Die Aufnahmen wurden für die Präsentation bei Savvy am Computer so bearbeitet, dass sie jetzt gleichsam als bewegte Strichzeichnungen erscheinen. Dadurch werden nicht nur die Persönlichkeitsrechte der Kinder gewahrt, das Video erinnert außerdem an die Ästhetik einfacher Schulbücher.
Im Zentrum der Ausstellung steht die begehbare Installation "Our Home is Made of Lines and Laughter" (2024), die Irene Fernandez Arcas mit Kindern aus Berliner Flüchtlingsunterkünften geschaffen hat.
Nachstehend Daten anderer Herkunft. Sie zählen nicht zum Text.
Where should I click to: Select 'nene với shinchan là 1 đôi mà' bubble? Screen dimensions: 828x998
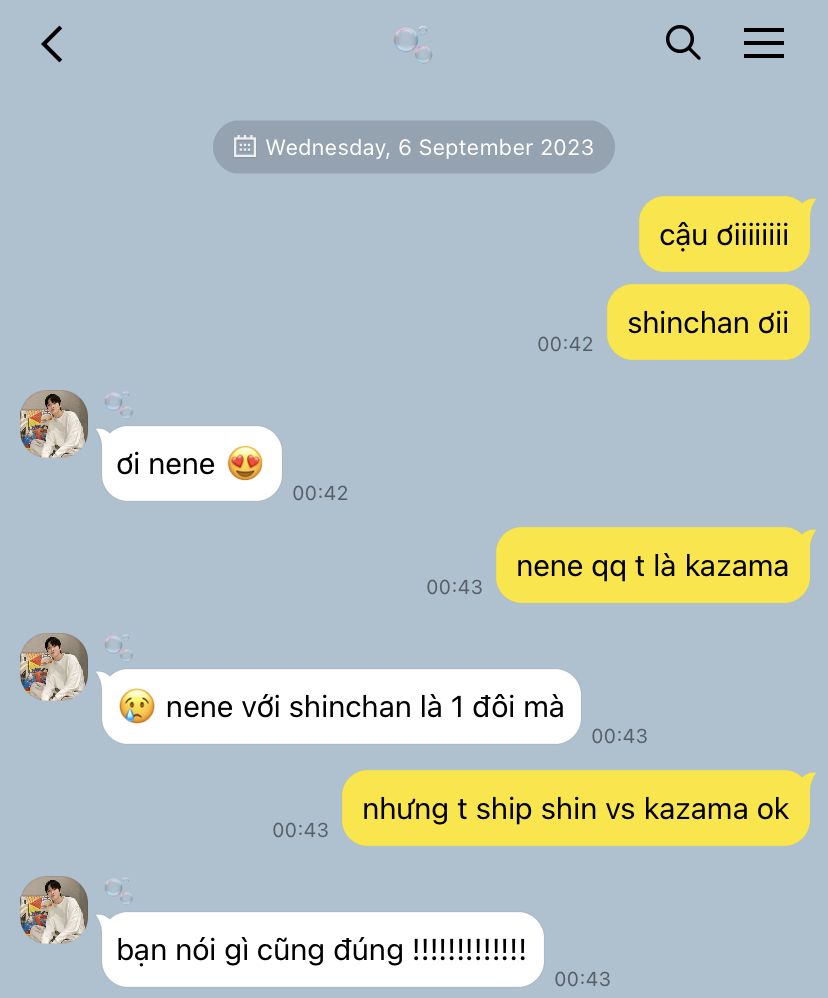pyautogui.click(x=340, y=706)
Die spanische Künstlerin hat mit diesen lange unter anderem darüber geredet, was für sie Heim und Heimat bedeutet. Für die Ausstellung haben sie schließlich gemeinsam eine fragile, zeltartige Hütte gebaut, deren Wände aus weißem Textil bestehen.
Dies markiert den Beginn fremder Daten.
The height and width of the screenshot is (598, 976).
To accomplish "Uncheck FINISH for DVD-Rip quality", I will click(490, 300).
Im Inneren liegen weiche Kissen zum gemütlichen Verweilen. Die Stoffbahnen wurden von den Kindern mit Zeichnungen und kurzen Statements zum Stichwort home versehen: "Home is books and plants", oder "Home to me is sun and seasalt. Smell and ricas" ist da zu lesen. Aber auch: "The emptiness of missing family". Dass der Prozess der Entstehung dieser Installation und die dabei entstandenen Kontakte und Kommunikation mindestens so wichtig sind wie das fertige Kunstobjekt, liegt auf der Hand.
Kein Kinderspiel
Das letzte Exponat dieser wichtigen Ausstellung ist das sechs Minuten lange Video "A Vision of the Future" (2017) von Adel Abidin in der unteren Etage von Savvy. Eine Gruppe von Kindern und Jugendlichen steht nebeneinander vor einer Wand, die Gesichter dem Betrachter zugewandt, demonstrativ halten alle ihre Hände vor die Augen. Ob sie erwartungsvoll wie ein Geschenk auf eine bessere Zukunft hoffen, oder ob sie eher angstvoll die Augen verschließen, bleibt offen.
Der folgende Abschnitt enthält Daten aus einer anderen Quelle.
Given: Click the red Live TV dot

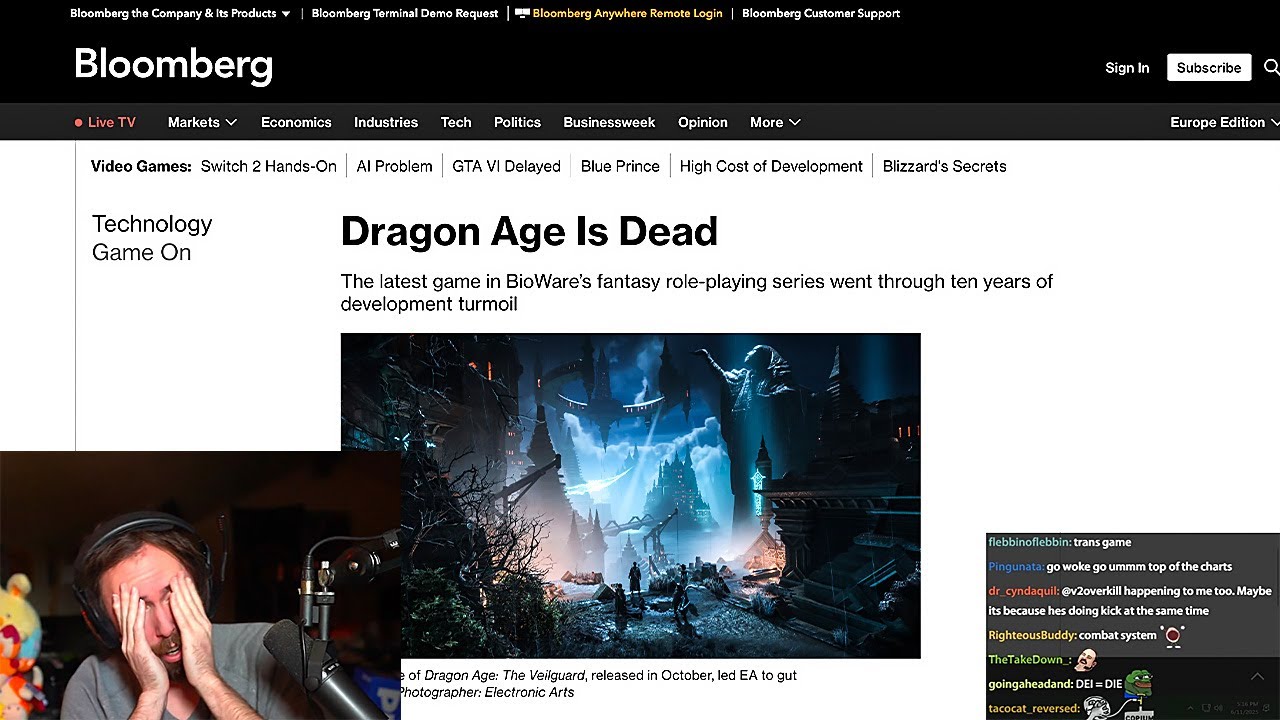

Die Eröffnung der Ausstellung wurde in der vergangenen Woche übrigens um einen Tag verschoben. Der ursprüngliche Termin sollte nämlich für einen "Trauermarsch" für die Kultur freigehalten werden. Gut 3000 Teilnehmer demonstrierten dabei in Berlin-Mitte lautstark gegen die vom Berliner Senat und dem sichtlich überforderten Kultursenator Joe Chialo geplanten drastischen Einsparungen im Kultursektor, die auch Savvy hart treffen und bis zu 50 Prozent Kürzungen des Etats bedeuten könnten.
Ob Ausstellungsprojekte wie "Historical Children" auch in Zukunft möglich sind, scheint derzeit überaus ungewiss. Denn nicht nur für Savvy wird es in Zukunft kein Kinderspiel sein, in Berlin Kulturarbeit zu leisten.